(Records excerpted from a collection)

============================================================

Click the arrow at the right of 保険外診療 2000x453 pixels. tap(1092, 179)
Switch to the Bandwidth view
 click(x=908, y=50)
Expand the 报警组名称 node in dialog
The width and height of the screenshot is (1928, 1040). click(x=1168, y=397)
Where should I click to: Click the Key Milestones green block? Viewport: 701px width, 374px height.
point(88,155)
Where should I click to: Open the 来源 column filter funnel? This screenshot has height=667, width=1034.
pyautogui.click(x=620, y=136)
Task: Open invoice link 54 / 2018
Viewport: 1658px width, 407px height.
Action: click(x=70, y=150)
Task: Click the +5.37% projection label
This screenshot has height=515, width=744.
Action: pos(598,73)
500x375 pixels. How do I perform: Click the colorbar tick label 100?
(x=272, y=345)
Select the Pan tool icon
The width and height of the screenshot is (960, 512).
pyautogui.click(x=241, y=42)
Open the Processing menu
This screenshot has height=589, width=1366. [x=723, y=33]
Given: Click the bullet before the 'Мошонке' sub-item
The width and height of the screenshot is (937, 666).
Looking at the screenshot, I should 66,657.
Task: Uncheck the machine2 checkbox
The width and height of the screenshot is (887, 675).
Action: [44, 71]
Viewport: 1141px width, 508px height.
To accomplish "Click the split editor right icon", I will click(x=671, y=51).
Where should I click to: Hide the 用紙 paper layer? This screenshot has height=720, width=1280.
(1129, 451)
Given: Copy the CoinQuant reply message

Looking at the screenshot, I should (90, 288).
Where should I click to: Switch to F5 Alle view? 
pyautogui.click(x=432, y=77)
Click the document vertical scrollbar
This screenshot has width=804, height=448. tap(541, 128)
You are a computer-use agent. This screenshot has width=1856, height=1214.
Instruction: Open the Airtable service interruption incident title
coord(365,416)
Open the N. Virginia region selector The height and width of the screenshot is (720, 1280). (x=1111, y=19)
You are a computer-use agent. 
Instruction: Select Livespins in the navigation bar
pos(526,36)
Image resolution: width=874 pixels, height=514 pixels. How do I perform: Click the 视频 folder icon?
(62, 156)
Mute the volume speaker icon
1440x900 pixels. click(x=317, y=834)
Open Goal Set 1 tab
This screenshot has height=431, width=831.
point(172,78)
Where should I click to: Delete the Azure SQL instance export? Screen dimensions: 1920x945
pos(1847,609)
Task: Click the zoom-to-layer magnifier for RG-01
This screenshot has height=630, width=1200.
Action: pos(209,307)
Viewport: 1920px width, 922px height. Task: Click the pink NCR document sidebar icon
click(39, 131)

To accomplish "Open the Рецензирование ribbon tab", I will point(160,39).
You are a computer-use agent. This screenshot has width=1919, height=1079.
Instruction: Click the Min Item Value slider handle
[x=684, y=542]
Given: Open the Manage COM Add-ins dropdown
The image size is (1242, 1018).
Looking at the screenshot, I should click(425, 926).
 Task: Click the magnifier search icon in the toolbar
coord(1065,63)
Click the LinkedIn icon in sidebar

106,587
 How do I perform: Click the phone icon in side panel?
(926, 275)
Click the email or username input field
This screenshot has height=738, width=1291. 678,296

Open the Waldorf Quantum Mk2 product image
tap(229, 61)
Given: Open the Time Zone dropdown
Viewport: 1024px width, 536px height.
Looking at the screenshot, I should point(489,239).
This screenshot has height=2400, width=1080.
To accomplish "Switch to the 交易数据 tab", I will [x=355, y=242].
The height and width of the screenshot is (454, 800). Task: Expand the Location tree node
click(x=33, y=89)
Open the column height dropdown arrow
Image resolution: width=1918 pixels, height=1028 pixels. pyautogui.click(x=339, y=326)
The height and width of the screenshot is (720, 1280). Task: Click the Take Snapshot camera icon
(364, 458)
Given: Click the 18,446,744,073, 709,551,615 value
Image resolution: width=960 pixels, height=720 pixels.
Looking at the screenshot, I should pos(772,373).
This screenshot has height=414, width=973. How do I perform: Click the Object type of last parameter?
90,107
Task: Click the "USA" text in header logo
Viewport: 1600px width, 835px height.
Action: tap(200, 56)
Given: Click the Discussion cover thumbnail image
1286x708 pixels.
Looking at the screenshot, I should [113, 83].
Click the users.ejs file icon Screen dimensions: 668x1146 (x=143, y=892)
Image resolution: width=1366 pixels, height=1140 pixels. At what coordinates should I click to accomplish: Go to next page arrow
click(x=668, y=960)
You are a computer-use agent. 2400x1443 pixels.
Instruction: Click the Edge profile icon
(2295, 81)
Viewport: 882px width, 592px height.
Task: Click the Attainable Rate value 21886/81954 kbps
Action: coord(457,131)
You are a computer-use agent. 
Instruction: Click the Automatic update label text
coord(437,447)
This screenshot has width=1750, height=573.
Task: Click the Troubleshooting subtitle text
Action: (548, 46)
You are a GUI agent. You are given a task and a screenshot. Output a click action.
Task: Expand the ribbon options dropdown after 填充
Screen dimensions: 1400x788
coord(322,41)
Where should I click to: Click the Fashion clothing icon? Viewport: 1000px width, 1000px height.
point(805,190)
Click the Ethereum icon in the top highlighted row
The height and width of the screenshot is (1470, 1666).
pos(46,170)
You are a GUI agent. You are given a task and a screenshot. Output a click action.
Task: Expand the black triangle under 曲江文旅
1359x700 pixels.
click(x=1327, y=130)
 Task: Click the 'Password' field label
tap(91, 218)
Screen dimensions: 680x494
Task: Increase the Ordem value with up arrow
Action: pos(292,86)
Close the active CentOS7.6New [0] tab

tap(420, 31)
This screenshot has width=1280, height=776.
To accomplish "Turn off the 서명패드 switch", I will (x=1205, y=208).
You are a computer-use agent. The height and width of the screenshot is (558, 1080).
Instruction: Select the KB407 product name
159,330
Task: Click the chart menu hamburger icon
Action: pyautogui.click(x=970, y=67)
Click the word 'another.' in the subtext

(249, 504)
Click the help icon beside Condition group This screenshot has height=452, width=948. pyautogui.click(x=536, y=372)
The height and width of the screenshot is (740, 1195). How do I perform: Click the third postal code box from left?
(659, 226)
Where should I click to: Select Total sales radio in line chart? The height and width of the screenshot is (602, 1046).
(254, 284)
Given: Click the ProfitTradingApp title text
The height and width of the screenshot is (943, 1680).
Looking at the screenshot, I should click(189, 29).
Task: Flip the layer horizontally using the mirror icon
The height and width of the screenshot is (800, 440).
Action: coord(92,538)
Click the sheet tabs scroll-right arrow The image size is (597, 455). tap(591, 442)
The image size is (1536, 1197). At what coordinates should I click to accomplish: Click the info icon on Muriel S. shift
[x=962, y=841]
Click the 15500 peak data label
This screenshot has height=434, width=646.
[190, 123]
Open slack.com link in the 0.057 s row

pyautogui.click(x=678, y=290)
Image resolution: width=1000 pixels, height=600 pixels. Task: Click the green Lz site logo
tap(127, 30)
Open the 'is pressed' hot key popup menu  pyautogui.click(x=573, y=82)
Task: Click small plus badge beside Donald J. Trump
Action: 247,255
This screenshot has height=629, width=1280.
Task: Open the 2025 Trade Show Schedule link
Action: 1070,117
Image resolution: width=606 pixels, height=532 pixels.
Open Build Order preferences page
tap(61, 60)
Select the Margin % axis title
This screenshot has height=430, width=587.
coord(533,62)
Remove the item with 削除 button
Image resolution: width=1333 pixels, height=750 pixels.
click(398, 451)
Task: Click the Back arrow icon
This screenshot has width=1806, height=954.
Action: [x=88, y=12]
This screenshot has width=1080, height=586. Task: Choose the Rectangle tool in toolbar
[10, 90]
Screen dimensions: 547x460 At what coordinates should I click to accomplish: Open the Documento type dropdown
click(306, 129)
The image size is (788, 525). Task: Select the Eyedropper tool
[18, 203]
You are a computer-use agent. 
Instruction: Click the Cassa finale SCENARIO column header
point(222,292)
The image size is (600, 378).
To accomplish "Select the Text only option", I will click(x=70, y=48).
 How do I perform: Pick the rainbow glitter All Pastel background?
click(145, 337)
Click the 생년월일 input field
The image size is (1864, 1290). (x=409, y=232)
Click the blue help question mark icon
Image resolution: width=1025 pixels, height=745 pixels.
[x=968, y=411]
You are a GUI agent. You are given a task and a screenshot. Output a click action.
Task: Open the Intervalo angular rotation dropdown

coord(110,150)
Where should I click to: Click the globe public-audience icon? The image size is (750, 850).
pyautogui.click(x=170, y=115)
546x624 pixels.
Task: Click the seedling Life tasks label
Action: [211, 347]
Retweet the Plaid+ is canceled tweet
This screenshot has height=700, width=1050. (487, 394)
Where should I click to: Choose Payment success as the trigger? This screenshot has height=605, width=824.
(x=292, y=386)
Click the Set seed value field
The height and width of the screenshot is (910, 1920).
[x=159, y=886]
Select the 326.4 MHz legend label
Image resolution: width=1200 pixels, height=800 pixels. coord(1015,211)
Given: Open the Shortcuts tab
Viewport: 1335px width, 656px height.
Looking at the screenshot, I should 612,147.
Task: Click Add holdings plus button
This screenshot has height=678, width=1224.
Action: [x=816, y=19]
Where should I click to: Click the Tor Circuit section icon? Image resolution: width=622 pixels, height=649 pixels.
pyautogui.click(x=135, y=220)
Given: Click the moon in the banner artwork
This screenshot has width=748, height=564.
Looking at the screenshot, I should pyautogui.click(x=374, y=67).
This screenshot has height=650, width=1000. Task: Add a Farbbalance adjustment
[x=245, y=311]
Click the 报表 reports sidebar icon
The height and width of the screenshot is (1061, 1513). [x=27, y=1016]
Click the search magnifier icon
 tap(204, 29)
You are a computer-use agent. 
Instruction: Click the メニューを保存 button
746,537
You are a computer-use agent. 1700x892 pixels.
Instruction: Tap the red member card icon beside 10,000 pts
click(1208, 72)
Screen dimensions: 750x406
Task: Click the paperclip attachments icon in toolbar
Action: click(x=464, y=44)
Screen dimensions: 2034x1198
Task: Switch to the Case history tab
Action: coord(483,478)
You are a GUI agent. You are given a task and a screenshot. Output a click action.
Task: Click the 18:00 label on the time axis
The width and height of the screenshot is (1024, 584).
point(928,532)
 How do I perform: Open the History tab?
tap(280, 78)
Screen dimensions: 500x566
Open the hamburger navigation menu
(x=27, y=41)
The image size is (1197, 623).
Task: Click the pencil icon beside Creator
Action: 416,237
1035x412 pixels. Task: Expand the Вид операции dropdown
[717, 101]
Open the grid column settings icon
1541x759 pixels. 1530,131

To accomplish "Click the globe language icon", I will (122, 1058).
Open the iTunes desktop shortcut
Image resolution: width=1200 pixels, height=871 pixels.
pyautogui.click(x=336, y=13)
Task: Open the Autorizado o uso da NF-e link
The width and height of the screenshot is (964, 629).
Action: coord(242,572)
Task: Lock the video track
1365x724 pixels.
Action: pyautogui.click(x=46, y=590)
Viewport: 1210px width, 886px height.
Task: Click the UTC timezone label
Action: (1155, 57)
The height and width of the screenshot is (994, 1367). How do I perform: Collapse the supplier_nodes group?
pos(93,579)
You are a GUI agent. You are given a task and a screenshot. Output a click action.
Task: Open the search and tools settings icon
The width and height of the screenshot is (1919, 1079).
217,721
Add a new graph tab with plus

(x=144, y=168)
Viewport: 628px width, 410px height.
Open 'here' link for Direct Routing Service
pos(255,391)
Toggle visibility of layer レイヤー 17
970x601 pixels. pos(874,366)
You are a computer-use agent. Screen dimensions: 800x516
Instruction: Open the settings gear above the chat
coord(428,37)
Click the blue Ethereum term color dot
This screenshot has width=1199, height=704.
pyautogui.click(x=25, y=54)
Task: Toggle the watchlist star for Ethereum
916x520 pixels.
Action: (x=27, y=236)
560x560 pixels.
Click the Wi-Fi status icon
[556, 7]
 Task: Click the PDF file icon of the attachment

============================================================

Directions for this task: Go through the data and show every line where "help" occurs.

Answer:
Click the help icon beside Condition group This screenshot has height=452, width=948. pyautogui.click(x=536, y=372)
Click the blue help question mark icon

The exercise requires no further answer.